Kratkofil (also known as Kratkofil Plus) is an international short film festival that takes place in Banja Luka, Bosnia-Herzegovina in the summer. The first festival was held in 2007, followed by successful 8 editions. The new name International Film Festival Kratkofil Plus, as well as new programming and universal branding were introduced in the 2010 reconstruction-themed edition. The 8th edition of the festival was under final preparations when Bosnia was hit by disastrous floods in May 2014, causing the festival to move dates and announce a more simplified 3-day format for 2014 which was eventually held from 22 to 24 July 2014, while the 9th edition took place in the usual format in 2015. While announcements were expected for the jubilee 10th edition in 2016, the festival team announced a project hiatus, due to low government support for the project and the film industry.

== About the festival ==
Kratkofil promotes alternative film expression and is a project of Creative Artists Association "Lanterna", a Banja Luka-based NGO. It aims to be a film event where both professionals and amateurs involved with film art have an opportunity to enjoy, explore and support non-mainstream films, and in particular the short film genre which is popular among first-time film-makers.

Kratkofil screens feature, documentary, experimental and animation films.
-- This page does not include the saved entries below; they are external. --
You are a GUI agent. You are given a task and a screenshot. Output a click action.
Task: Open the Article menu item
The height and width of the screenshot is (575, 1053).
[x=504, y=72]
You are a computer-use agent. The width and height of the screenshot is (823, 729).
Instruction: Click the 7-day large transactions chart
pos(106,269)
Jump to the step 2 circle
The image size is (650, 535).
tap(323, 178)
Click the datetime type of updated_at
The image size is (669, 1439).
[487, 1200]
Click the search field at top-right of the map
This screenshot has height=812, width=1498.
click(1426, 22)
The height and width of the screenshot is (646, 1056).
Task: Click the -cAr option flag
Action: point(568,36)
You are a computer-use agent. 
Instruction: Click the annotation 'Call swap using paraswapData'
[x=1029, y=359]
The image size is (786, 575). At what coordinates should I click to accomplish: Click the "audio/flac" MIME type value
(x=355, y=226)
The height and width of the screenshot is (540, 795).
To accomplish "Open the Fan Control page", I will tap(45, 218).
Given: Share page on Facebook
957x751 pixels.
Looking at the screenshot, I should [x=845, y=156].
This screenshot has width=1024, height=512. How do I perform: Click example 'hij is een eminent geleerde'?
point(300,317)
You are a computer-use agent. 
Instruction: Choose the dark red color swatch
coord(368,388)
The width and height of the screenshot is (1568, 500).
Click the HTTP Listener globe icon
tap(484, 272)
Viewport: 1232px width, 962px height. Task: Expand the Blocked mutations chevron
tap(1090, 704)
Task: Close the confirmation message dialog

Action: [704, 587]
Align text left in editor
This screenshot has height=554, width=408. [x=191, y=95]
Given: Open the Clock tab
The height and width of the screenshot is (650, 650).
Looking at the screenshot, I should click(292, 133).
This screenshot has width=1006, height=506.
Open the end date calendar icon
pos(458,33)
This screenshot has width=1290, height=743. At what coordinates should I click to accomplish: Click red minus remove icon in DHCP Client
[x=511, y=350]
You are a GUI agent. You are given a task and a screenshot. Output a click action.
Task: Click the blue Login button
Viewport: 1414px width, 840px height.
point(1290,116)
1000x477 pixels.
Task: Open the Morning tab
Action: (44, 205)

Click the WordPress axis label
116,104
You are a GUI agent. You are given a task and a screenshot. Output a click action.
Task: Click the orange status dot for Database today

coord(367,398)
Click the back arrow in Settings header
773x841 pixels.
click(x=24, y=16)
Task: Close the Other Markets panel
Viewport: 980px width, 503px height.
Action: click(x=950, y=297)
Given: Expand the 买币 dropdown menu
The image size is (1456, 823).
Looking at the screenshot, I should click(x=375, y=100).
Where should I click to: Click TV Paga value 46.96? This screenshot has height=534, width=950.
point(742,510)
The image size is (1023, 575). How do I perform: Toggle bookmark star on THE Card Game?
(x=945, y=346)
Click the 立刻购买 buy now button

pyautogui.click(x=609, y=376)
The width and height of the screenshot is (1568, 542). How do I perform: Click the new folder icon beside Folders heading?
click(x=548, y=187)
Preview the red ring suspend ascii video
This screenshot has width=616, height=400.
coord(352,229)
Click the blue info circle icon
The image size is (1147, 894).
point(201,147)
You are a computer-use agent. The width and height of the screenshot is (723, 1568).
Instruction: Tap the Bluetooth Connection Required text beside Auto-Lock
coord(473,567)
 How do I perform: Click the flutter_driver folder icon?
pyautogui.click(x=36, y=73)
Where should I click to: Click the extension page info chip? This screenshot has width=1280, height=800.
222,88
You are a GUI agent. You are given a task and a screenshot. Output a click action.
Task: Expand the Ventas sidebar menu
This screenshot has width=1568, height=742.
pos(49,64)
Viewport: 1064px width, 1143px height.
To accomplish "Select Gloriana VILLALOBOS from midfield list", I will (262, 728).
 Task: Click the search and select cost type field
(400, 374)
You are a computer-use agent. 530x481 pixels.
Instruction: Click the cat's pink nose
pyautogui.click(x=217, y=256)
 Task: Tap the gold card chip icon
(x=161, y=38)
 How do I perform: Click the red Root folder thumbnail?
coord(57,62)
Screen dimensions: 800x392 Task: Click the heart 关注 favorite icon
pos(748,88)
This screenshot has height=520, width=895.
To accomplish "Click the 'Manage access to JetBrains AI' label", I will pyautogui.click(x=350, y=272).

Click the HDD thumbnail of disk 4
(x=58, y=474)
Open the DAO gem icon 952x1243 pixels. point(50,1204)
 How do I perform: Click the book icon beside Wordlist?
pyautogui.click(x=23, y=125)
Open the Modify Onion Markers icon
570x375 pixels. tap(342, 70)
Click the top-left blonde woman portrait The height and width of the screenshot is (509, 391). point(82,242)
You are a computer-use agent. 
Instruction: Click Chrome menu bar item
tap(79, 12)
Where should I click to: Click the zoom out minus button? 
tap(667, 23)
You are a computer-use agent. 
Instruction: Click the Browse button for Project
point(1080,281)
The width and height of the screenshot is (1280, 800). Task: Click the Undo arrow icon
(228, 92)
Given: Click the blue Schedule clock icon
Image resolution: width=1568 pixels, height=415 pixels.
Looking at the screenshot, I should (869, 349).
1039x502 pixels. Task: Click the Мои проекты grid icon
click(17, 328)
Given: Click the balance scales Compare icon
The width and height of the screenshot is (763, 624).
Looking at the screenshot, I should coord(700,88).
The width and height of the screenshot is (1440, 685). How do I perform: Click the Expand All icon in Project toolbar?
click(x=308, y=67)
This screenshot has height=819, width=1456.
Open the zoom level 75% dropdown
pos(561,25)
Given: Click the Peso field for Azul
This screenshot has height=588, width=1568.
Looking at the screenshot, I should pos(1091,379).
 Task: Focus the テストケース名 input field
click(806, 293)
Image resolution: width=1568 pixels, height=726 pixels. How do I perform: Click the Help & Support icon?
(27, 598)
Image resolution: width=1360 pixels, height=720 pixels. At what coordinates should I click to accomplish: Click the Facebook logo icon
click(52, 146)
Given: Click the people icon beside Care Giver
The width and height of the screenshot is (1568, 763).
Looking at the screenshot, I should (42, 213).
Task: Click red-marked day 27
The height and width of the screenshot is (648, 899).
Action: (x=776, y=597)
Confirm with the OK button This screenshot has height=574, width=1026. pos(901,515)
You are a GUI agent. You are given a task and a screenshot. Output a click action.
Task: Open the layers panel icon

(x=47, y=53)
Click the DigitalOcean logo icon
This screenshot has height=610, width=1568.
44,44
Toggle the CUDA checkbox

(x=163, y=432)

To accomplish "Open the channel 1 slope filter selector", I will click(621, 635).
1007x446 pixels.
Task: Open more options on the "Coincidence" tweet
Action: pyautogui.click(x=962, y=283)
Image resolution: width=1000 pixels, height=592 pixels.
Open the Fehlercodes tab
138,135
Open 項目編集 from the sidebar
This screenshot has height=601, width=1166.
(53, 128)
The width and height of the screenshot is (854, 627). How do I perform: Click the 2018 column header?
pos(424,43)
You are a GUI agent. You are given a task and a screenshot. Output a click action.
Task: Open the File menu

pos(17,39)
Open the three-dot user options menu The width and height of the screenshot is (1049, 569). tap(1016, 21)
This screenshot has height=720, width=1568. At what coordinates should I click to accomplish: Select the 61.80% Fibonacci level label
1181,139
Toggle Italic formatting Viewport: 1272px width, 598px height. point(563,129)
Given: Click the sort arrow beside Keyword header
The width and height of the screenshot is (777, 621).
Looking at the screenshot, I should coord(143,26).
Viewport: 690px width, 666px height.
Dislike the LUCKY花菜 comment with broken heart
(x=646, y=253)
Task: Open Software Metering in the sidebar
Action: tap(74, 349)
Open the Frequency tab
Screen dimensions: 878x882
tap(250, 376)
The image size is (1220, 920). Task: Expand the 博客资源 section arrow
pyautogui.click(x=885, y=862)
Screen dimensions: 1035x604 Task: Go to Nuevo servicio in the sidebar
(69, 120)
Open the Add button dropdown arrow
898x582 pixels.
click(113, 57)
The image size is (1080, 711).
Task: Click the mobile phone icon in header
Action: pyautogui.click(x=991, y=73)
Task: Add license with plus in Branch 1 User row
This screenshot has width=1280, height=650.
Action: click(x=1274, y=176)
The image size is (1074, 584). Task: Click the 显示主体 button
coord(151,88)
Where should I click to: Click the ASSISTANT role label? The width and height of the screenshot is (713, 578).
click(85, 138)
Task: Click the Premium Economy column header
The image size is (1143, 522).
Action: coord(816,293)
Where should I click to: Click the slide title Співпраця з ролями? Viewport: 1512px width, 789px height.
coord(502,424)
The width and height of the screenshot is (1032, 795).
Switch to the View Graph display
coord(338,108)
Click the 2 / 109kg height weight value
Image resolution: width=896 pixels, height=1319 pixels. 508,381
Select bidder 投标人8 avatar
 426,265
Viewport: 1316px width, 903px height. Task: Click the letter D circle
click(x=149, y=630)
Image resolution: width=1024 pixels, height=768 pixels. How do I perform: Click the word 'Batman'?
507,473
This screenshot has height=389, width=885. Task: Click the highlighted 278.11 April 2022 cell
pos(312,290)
They are sourced from Bosnian, regional and international cinema.

International Short Film Festival "Kratkofil" appeared for the first time in Banjaluka in 2007.
Since then, "Kratkofil" has shown thousands of feature, animated, documentary and experimental short movies from all over the world.
In cooperation with similar festivals such as Clermont-Ferrand, Tampere, Sidney, Dublin, Uppsala and Motovun, audience in Banja Luka were provided with quality section of events regarding the world of short films that include some "evergreen", avant-garde, controversial and experimental work.
Festival's great uniqueness is the program called "Focus", which is mainly concentrated on Grand Prix winning country from the previous festival, thanks to which the guests of the festival have the opportunity to get more familiar with the cinema, culture, art and traditions of a country or region. So far, focuses were on Poland, Iceland, Finland, Belgium, Netherlands and Australia. Next edition's "focus" will be on Sweden, with a possibility of extending cultural and cinematic focus on several countries and regions, aside from the previous Grand Prix winner's country.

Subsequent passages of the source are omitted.